Remember that JS is single-threaded1, so for the entire time spent decompressing data, you block the browser UI. In contrast, HTTP gzipped content is decompressed by the browser asynchronously.
Given that you have to reconstruct the entire dataset (so as to test every record against a regex), I doubt the Succinct Trie will work for you. To be honest, I doubt you'll get much better compression than the native gzipping.
1 - Web Workers notwithstanding.
I'm writing a standalone javascript application with Spine, Node.js, etc.(Here is an earlier incarnation of it if you are interested). Basically, the application is an interactive 'number property' explorer. The idea being that you can select any number, and see what properties it possesses. Is it a prime, or triangular, etc? Where are other numbers that share the same properties? That kind of thing.
At the moment I can pretty easily show like numbers 1-10k, but I would like to show properties for numbers 1-million, or even better 1-billion.
● ● ● ● ● ● ●
**Directive 1:** Transcribe the part of the JavaScript forum thread starting with "1 - Web Workers" and going on through "even better 1-billion.".
**Directive 2:** According to the JavaScript forum thread, which numbers can the application easily show at the moment?
The entries have nothing to do with this.
● ● ● ● ● ● ●
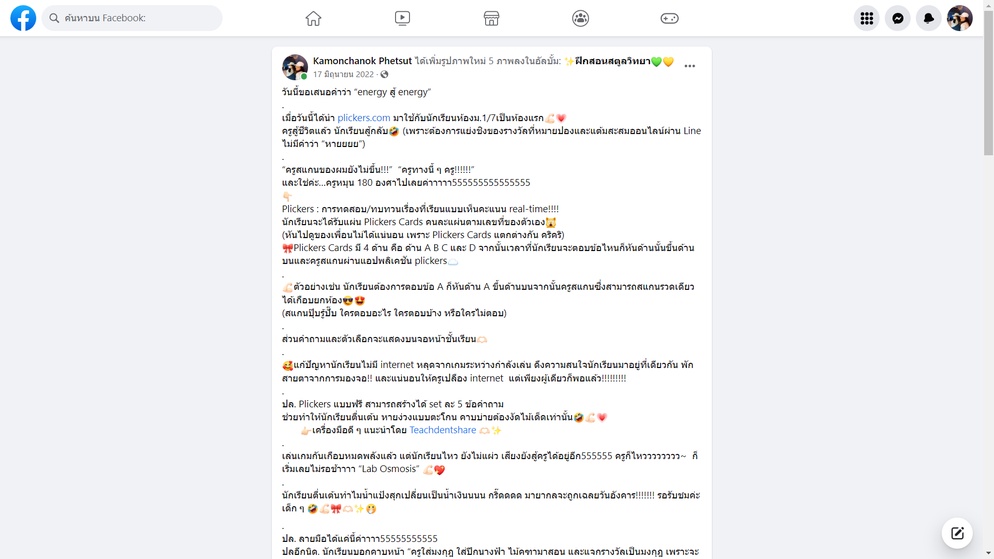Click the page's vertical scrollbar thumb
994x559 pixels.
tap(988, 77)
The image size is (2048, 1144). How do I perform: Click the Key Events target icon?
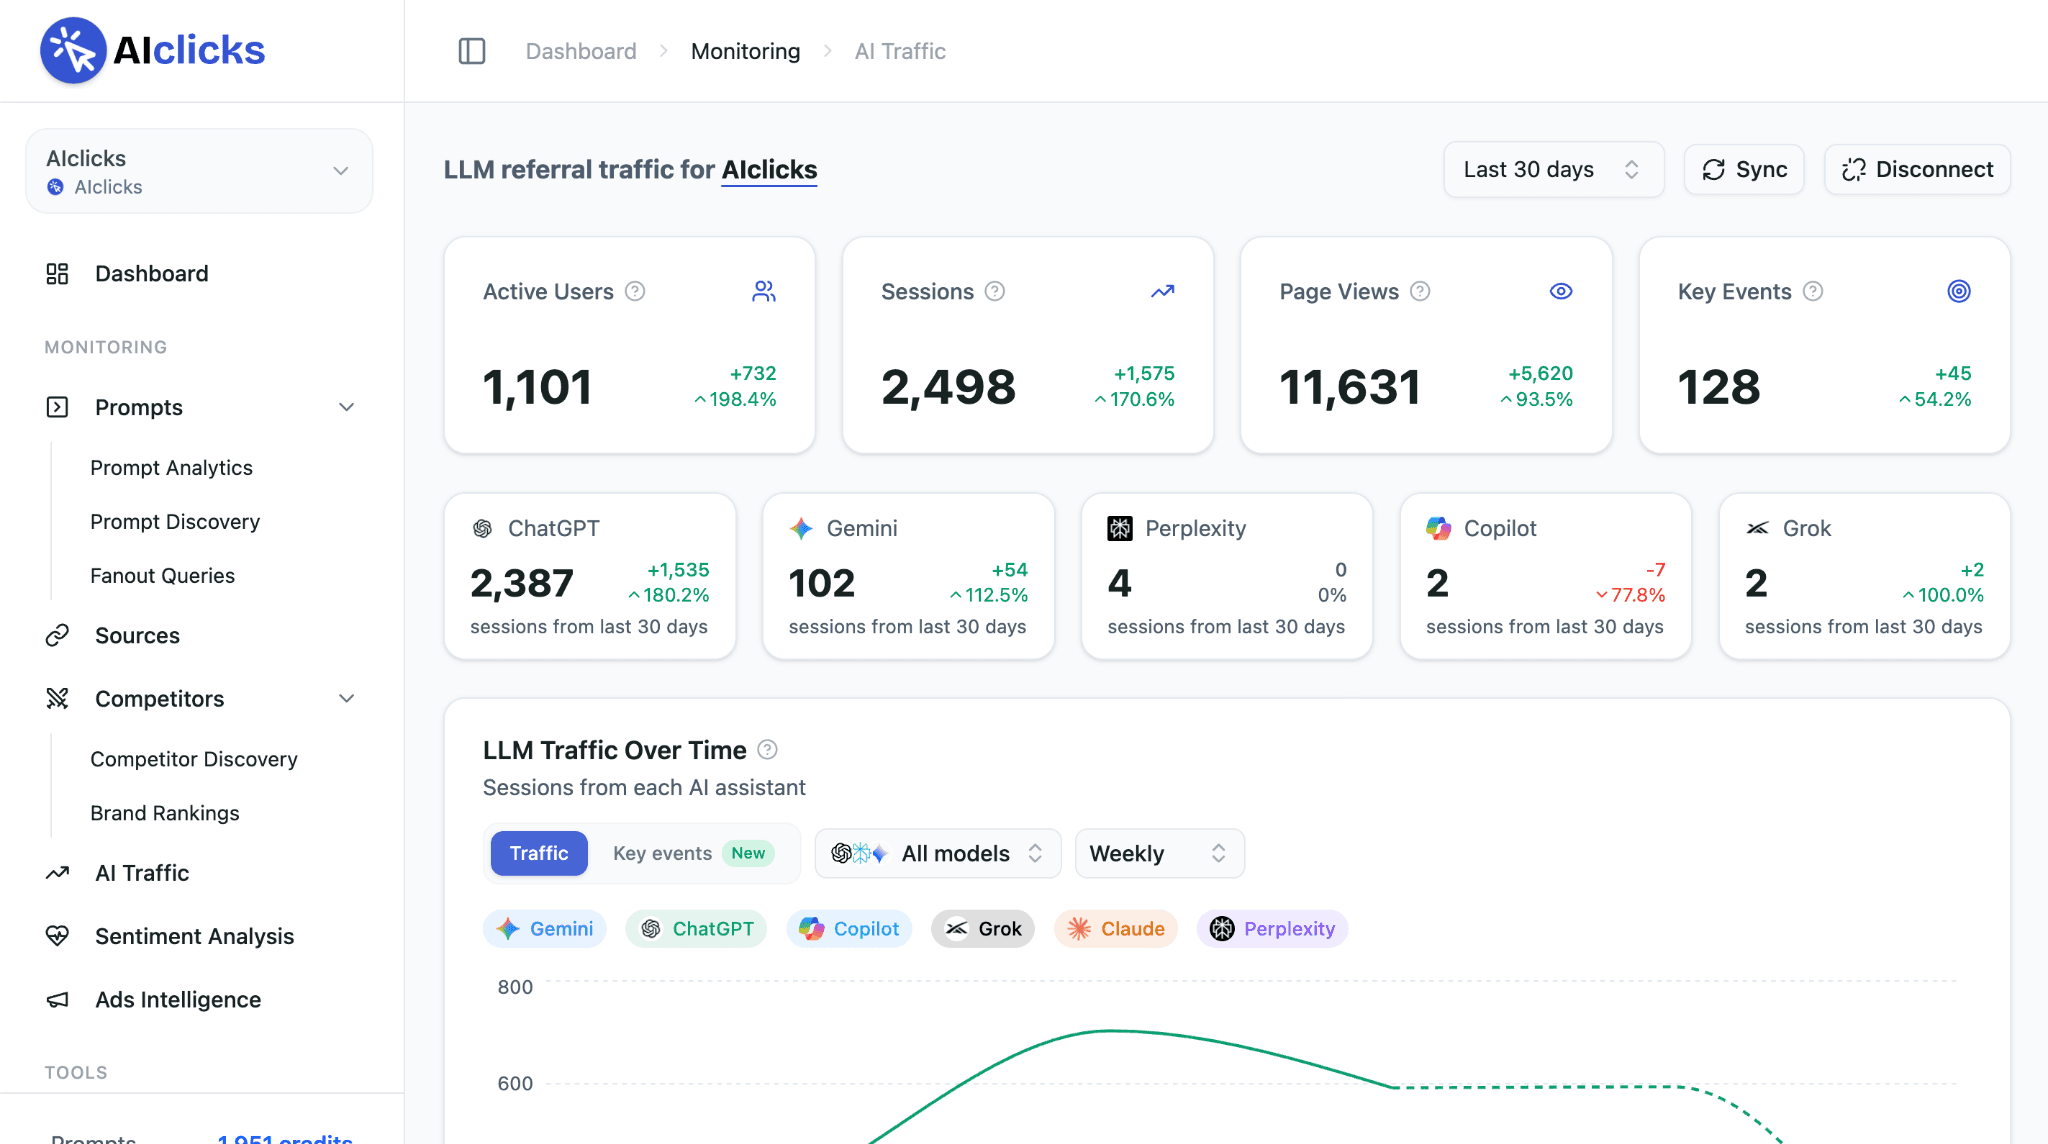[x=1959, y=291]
● ● ● ● ● ● ●
**Exercise response 1:**
1 - Web Workers notwithstanding.
I'm writing a standalone javascript application with Spine, Node.js, etc.(Here is an earlier incarnation of it if you are interested). Basically, the application is an interactive 'number property' explorer. The idea being that you can select any number, and see what properties it possesses. Is it a prime, or triangular, etc? Where are other numbers that share the same properties? That kind of thing.
At the moment I can pretty easily show like numbers 1-10k, but I would like to show properties for numbers 1-million, or even better 1-billion.

**Exercise response 2:** Numbers 1-10k.